▶ **PROBLEM DESCRIPTION**: Recast the data starting at the line that contains "The height and" and ending at the line that contains "At what coordinates" as a numbered list, omitting any blank lines. Leave the pictures out of the answer.
:: DATASET RECORDS ::
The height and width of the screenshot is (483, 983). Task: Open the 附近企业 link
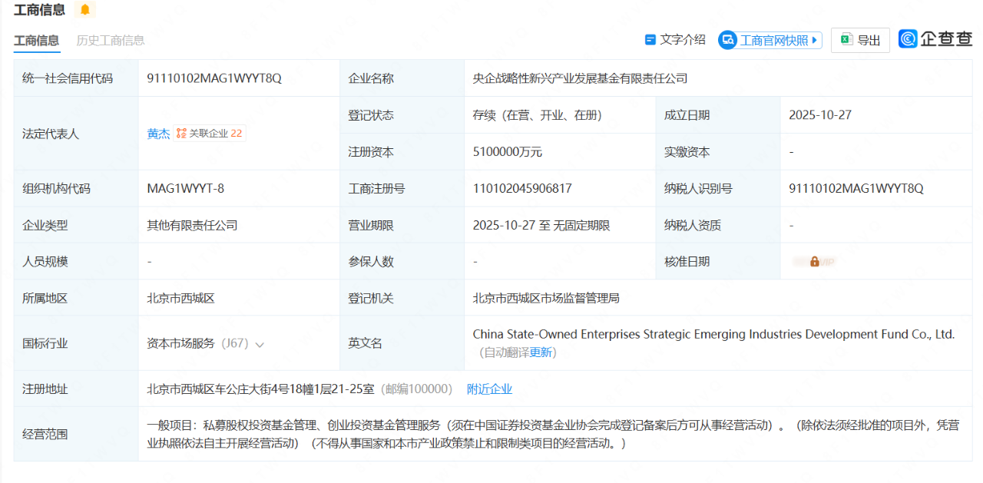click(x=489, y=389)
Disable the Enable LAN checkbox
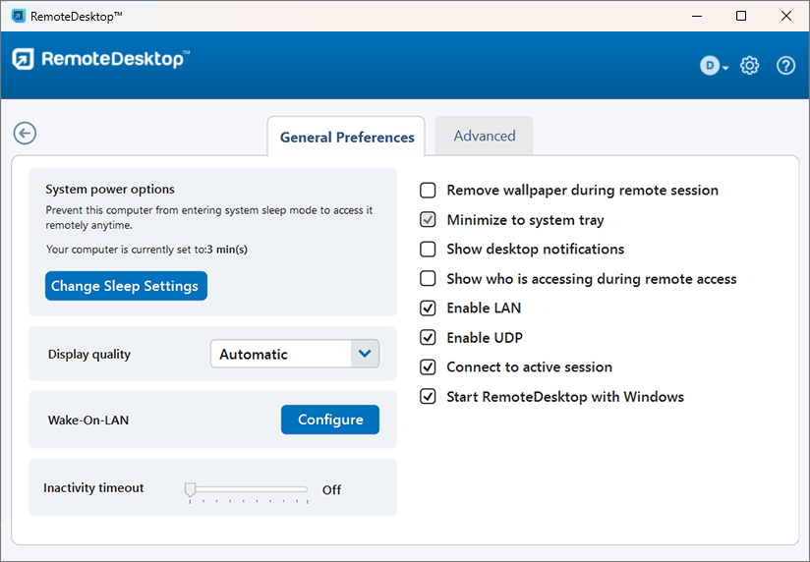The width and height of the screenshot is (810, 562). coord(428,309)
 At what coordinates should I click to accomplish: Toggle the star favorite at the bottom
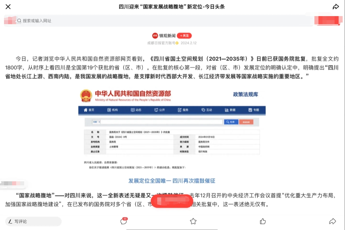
:::
:: DATASET RECORDS ::
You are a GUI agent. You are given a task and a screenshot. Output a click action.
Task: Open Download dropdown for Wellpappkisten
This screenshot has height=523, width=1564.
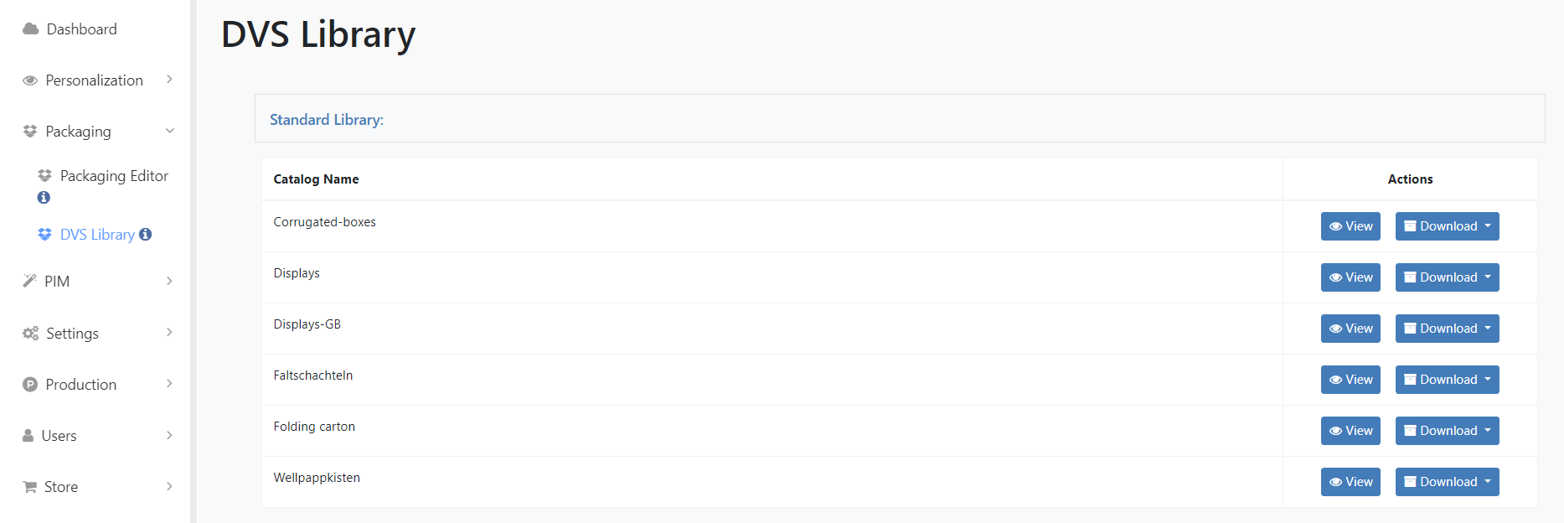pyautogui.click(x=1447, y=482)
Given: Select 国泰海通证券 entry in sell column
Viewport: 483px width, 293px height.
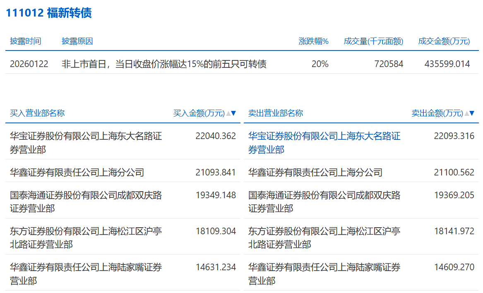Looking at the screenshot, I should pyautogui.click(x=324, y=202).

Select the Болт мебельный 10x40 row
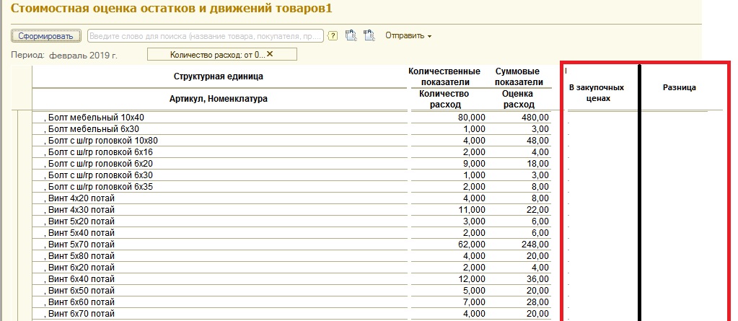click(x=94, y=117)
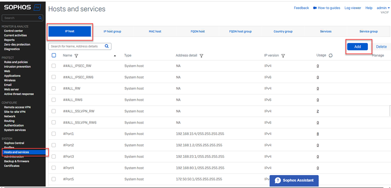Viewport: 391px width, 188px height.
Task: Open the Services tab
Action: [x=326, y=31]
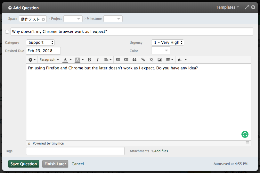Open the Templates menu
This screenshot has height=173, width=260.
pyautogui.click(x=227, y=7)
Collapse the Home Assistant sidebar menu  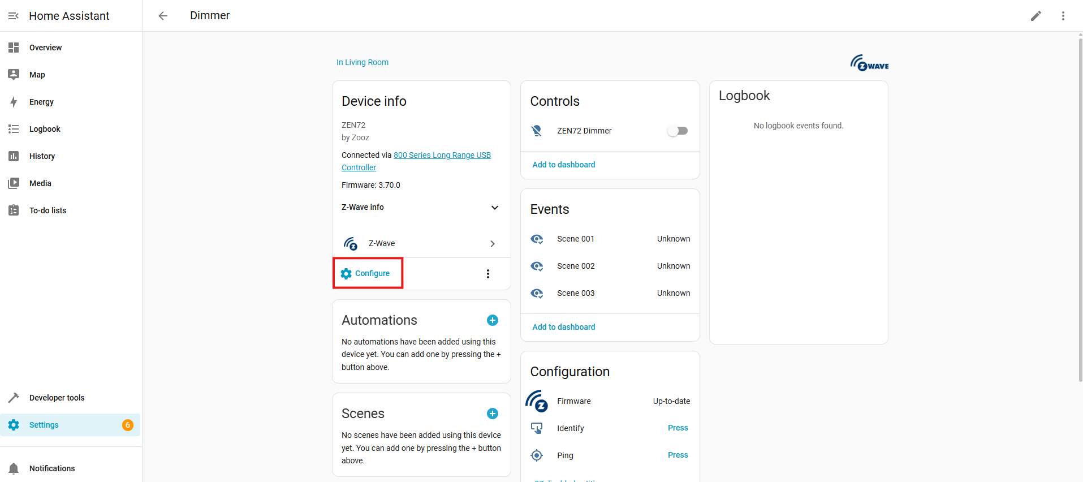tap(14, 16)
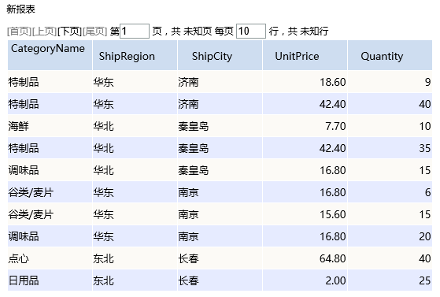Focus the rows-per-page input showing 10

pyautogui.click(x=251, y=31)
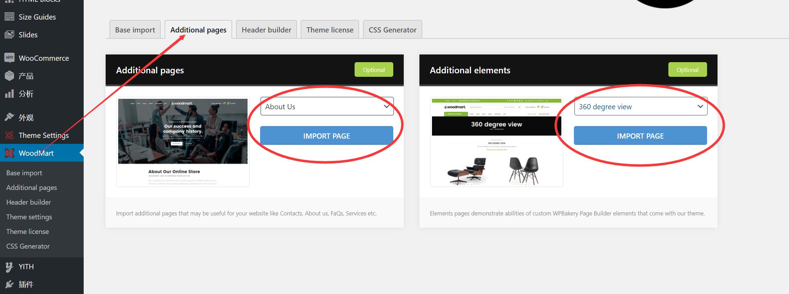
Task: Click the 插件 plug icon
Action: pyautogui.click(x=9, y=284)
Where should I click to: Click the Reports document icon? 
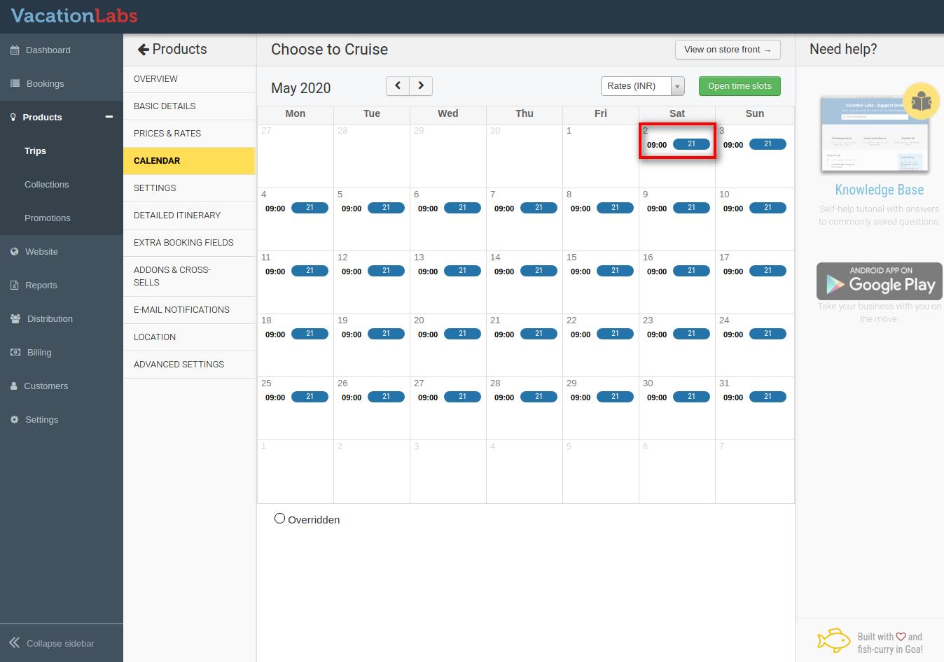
:::
▶ **SOLVED EXERCISE**:
1. The height and width of the screenshot is (483, 983). Task: Open the 附近企业 link
2. click(x=489, y=389)
3. Disable the Enable LAN checkbox
4. The width and height of the screenshot is (810, 562). coord(428,309)
5.  At what coordinates should I click to accomplish: Toggle the star favorite at the bottom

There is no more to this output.